Fishery co-management has recently garnered a considerable amount of interest from fishermen and regulators in both developed and developing countries. The trend is in response to the failure of traditional fishery management, which relied on direct command-and-control regulations, and as an alternative to other individual-rights-based systems, including individual transferable quotas. The key feature of fishery co-management is that fishermen form a group to manage the fishery in a collective manner based on mutually agreed rules. Community-based fishery co-management has been actively promoted both by local governments, particularly in developing countries, and by international aid institutions.

Despite increasing interest and attention, however, fishery co-management is not yet well understood. Economists have been skeptical about the effectiveness and sustainability of such resource management regimes, primarily because they involve collective action by individual fishermen. Other disciplines such as sociology and anthropology, on the other hand, have been studying co-management regimes for some time, mainly from a qualitative point of view. To generalize the factors that are key to successful fishery management, it is necessary to go beyond case studies and quantitatively examine different types of fishery co-management regimes, their "rules of the game," and institutional designs.

This study investigates fishery co-management regimes adopted in coastal fisheries in Japan.
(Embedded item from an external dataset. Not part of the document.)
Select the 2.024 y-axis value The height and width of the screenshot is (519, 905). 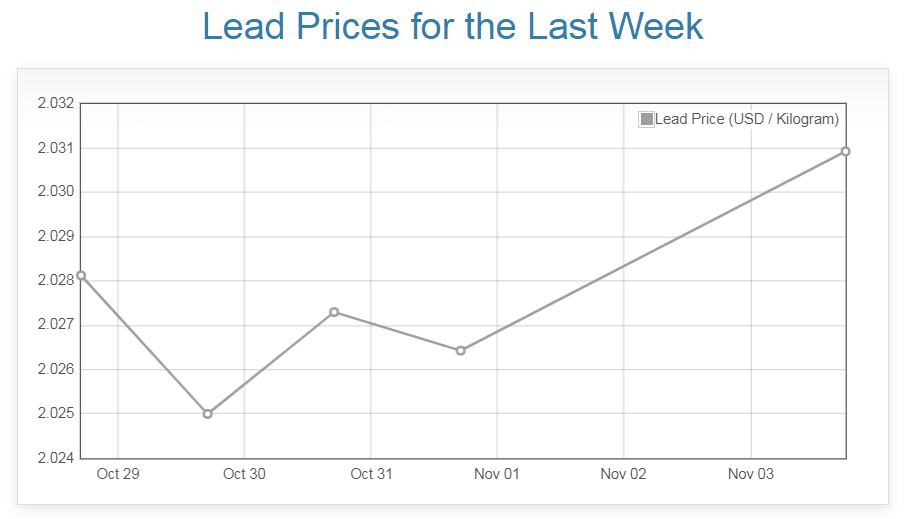coord(56,458)
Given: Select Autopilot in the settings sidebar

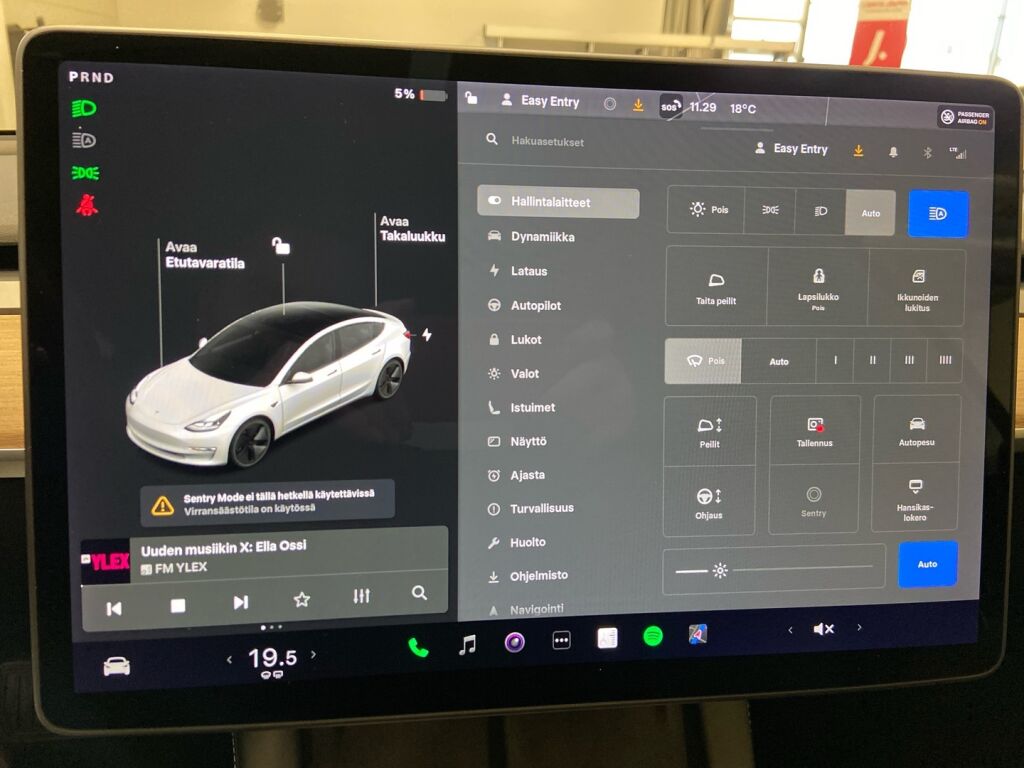Looking at the screenshot, I should coord(530,305).
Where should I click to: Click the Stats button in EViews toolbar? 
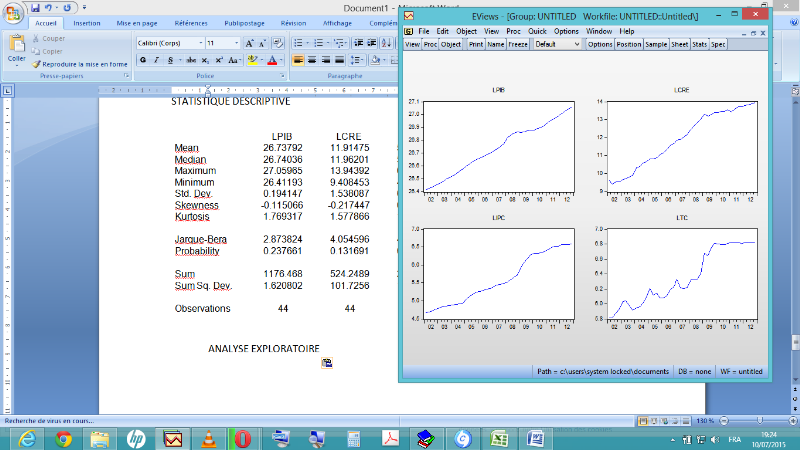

Utilizing the nationwide abundance of fishery co-management examples, it searches for key co-management measures and operations beyond the layers of tra­ ditional, cultural, and social influences. The study focuses on the rules of the game adopted by Japan's co-managing groups, called Fishery Management Organizations (FMOs). An examination of several cases of successful fishery co-management iden­tified two distinctive measures: effort coordination and pooling arrangements. Anec­dotal evidence suggests that a pooling arrangement is a vital supporting measure for effective coordination, suggesting that these two measures may be essential to suc­cessful fishery co-management. The challenge is how to align individual fishermen's incentives with those of the group. A conceptual dynamic model developed in this study shows that such alignment is likely to occur when pooling arrangements are employed. The model shows that full pooling achieves perfect alignment, which may explain why full pooling is the dominant choice among FMOs with pooling arrange­ments.

Hypotheses from the case studies and conceptual model are subsequently tested with real-world data from two sources—Japan's fishery census published by the gov­ernment and data from a survey developed and conducted by the author. The survey was designed to supplement the fishery census by collecting information on effort co­ordination and self-imposed regulations. The results from the two empirical analyses indicate that (1) merely establishing co-managing groups, such as FMOs, has limited effect; (2) FMOs with pooling arrangements generate greater revenue, particularly when combined with effort coordination activities; and (3) pooling arrangements and effort coordination coupled with marketing activities resulted in the greatest revenue.